【質問者】
松川宜久 名古屋大学大学院医学系研究科泌尿器科学講師
【11.8pg/mL未満の男性ホルモン低下傾向群を,テストステロン補充治療の対象とする】
LOH症候群は,加齢によるテストステロン値の低下と,それに伴う臨床症状からなる症候群と定義されています。テストステロン値の低下は性機能の低下だけではなく,筋力低下,内臓脂肪の増加,骨塩量の低下,心血管機能や内分泌代謝機能の低下,抑うつ,睡眠障害など,多臓器の機能障害を起こすことが知られており,高齢化社会を迎えた現在,中高年男性のQOLを低下させる一因となっています。
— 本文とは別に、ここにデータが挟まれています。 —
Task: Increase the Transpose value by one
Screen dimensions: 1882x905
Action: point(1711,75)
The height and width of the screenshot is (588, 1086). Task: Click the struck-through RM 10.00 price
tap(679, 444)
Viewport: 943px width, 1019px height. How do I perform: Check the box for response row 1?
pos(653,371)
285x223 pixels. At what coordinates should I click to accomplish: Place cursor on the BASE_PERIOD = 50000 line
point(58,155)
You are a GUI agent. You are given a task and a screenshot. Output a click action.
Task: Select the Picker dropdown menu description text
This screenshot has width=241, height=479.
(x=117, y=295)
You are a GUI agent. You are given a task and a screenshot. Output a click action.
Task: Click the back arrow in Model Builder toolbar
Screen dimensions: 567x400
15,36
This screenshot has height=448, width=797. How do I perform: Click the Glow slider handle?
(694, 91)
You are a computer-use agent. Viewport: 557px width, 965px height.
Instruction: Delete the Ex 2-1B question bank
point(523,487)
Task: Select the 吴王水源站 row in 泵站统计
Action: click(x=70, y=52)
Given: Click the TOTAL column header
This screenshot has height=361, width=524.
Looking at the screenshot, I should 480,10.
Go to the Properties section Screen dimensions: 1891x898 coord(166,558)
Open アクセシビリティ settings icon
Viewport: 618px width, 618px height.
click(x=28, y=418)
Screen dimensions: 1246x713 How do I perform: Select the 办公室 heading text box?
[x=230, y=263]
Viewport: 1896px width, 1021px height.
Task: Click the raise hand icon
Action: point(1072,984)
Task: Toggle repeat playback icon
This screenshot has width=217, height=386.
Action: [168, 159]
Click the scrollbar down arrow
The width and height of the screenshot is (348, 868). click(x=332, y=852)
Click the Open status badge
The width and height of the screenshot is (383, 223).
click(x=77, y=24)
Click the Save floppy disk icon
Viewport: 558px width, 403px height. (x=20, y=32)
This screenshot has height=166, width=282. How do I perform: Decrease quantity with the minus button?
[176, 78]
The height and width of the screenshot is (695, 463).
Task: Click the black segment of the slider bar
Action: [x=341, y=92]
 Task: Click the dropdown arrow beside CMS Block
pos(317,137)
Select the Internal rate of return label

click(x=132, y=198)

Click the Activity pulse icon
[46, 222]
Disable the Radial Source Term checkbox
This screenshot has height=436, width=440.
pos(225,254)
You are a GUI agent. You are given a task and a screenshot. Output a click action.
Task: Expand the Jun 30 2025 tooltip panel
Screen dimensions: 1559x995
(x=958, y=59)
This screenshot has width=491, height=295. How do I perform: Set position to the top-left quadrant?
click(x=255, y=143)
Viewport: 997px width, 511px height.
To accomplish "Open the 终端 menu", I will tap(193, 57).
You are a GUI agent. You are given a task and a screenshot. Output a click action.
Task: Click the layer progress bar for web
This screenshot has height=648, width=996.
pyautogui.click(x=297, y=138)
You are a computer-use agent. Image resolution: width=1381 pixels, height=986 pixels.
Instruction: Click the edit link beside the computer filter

加齢によるテストステロン値の低下に起因する臓器機能低下をテストステロン補充により予防し,QOLの高い生活を維持できるようにすることがLOH治療の目的です。テストステロンの生理的効果は多臓器に及び,そのため,症候群を形成する各症状が発現するテストステロンの閾値が症状ごとに異なる可能性があるため,LOH症候群の診断とテストステロン補充の基準値については,依然として明らかでない点も多いです。またテストステロンの感受性に個人差が存在し,さらにLOH症候群の各症状は他の原因によっても起こりうるため,他の疾患・原因との鑑別が必要であることが診断の困難さの原因となっています。